Copy out every line in the entries below that includes "Enable".

________

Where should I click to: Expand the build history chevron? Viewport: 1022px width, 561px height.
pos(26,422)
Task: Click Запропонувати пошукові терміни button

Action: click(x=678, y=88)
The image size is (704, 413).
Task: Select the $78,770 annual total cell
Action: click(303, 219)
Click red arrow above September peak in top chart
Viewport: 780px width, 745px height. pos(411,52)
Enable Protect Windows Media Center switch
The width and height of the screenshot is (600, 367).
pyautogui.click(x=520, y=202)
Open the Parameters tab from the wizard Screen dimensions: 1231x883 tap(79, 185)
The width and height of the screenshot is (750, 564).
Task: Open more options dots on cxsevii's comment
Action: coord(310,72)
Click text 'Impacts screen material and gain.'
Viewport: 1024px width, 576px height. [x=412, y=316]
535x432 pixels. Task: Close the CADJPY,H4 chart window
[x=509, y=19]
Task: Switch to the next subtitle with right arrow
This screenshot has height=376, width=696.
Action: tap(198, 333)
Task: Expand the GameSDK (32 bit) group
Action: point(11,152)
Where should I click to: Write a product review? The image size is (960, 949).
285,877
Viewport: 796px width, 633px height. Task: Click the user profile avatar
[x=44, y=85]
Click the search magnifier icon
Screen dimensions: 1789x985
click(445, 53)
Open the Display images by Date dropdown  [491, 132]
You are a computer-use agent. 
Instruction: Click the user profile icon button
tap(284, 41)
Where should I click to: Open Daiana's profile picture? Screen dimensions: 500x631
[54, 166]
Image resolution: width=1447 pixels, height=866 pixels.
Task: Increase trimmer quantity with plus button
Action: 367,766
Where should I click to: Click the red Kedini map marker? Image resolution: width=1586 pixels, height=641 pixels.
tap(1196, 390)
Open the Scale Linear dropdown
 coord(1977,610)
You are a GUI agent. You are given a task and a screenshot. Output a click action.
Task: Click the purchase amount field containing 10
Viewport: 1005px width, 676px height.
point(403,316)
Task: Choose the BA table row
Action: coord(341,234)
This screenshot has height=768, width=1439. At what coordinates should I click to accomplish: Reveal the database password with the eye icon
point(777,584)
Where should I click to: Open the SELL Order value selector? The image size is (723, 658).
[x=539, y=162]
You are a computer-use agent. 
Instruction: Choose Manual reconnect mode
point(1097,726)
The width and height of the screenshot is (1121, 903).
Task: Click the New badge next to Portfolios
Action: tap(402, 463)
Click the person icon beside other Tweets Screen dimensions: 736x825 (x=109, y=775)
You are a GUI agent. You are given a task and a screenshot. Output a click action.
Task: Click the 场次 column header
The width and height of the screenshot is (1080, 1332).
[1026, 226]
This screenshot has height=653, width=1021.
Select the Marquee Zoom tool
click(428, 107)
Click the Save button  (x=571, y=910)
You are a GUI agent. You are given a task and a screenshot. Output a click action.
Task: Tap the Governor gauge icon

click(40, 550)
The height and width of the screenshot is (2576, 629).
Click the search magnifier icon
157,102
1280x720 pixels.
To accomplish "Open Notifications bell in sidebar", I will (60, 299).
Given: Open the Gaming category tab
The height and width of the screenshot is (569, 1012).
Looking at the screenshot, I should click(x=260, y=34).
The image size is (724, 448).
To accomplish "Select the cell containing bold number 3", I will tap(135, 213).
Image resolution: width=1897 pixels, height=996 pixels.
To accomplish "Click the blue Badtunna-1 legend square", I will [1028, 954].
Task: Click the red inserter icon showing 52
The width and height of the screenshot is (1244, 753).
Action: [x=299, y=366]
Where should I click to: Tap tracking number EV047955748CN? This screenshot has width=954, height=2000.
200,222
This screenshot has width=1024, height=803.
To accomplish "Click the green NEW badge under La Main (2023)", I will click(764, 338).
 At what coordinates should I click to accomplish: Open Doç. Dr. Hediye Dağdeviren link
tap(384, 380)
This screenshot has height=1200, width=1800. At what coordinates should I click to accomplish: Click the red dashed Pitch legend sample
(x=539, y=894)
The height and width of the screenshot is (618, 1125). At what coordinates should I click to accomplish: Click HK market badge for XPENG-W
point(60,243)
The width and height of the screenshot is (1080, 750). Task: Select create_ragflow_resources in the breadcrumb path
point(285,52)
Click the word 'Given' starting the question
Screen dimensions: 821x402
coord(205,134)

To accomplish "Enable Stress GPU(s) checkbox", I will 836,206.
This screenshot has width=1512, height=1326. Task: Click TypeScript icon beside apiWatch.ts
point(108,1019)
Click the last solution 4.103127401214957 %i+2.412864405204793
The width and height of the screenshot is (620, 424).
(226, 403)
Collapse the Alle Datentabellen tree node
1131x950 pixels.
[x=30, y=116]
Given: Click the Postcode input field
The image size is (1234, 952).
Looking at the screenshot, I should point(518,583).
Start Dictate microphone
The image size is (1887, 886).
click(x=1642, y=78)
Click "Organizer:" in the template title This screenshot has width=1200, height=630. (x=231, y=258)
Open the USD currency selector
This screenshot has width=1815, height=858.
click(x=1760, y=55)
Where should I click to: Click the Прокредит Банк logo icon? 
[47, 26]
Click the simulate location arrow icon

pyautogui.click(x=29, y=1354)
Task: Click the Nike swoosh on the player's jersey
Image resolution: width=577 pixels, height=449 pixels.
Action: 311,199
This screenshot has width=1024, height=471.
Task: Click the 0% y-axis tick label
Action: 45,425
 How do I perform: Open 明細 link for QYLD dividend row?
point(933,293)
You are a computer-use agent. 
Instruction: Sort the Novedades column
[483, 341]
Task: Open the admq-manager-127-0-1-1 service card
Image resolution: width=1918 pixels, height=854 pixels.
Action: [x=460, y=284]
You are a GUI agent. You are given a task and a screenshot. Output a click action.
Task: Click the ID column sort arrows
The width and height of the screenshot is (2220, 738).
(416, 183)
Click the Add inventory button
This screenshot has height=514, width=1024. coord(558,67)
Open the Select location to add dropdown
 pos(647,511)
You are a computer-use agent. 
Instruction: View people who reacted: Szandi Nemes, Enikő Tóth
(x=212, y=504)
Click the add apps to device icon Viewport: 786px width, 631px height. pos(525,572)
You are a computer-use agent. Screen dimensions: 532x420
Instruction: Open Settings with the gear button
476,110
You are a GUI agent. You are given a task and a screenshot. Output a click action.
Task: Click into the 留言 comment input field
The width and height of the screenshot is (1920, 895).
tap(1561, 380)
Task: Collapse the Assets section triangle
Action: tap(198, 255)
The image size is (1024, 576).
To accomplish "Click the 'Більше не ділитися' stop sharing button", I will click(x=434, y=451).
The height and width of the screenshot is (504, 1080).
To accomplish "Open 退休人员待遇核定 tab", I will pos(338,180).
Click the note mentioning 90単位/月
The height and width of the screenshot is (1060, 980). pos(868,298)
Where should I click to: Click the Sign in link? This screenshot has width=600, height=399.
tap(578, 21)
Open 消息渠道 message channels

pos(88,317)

________

*PROBLEM SOLUTION*.
Enable Protect Windows Media Center switch
To accomplish "Enable Stress GPU(s) checkbox", I will 836,206.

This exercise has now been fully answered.